Joe Uchill
Toby Lightman plays a collegiate homecoming show at Café Montmartre on Thursday, Feb. 15.
It is unclear whether Toby Lightman keeps her eyes closed throughout her set because she, too, is captivated by the intimacy of her concert, or if the short, petite singer just needs all that focus to support a guitar that appears to be twice her size.
If it is the former she wouldn't be alone -- the warmth of her voice over a band populated by just two guitars stilled the crowd throughout her set at Café Montmartre on Thursday, Feb. 15. If it is the latter, no one in the room would be surprised -- the club's mic stand didn't seem to lower far enough to keep from blotting out her entire body.
For Lightman to play without a drummer shows how far the UW grad has come.
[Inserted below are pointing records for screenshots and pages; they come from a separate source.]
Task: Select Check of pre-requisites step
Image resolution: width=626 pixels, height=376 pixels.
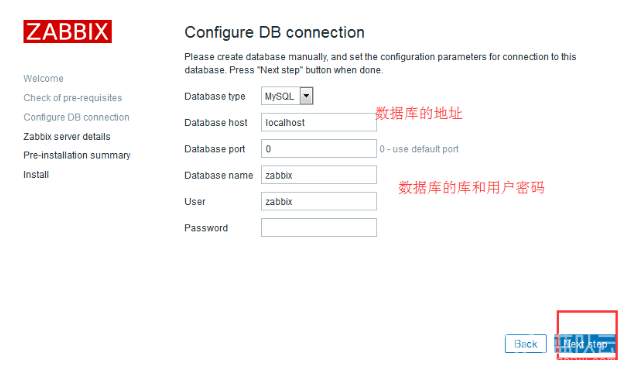Action: [73, 98]
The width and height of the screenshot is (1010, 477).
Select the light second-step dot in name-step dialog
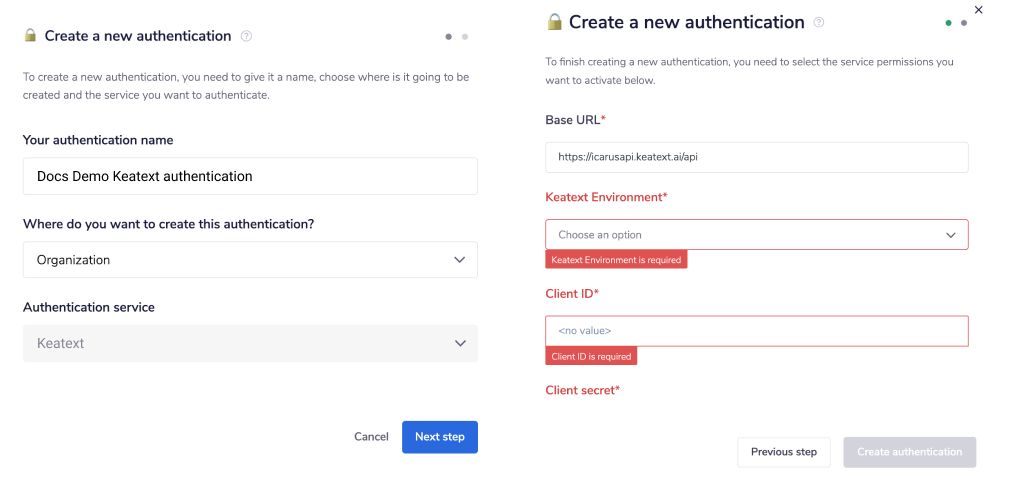(x=465, y=37)
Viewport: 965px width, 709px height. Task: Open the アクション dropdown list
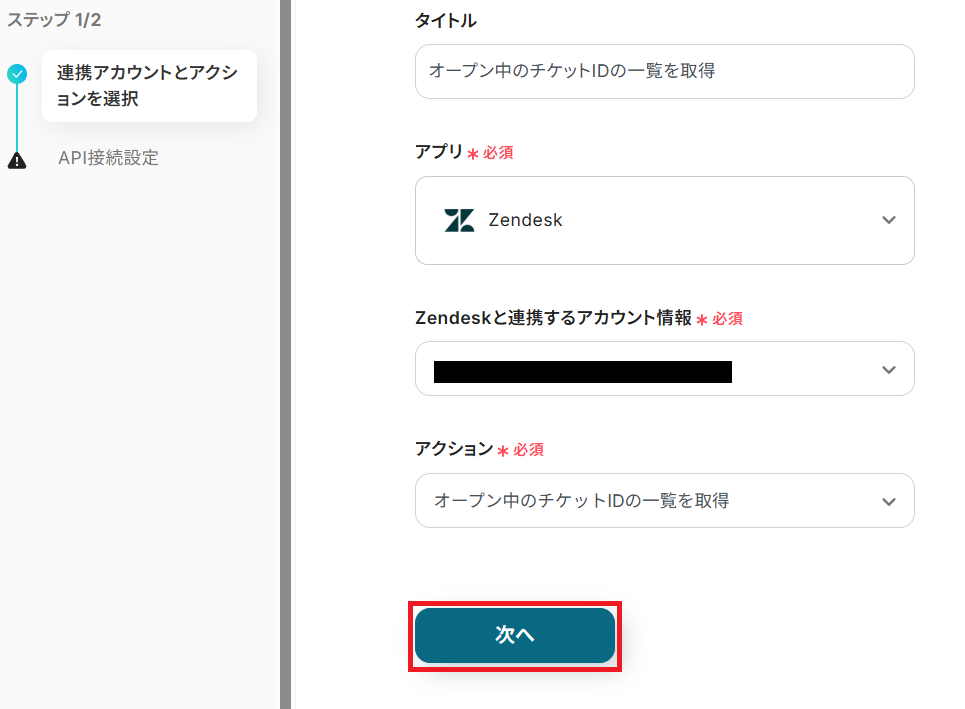pos(664,501)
Her career launched as a commercial singer/songwriter, with a sound that layered accessible pop and R&B over Dido-style synthesized beats. (Wyclef Jean was an early supporter.)
But she retooled her approach on her second album, Bird On A Wire, and with the spellbinding all?acoustic show last night, Lightman has made clear her real strength is writing music for a live band.
It's this incarnation that her fans came to see; few, if any in her audience appeared to be on the other side of the tremendous divide between the two albums. And the "new" Toby Lightman left her fans breathless.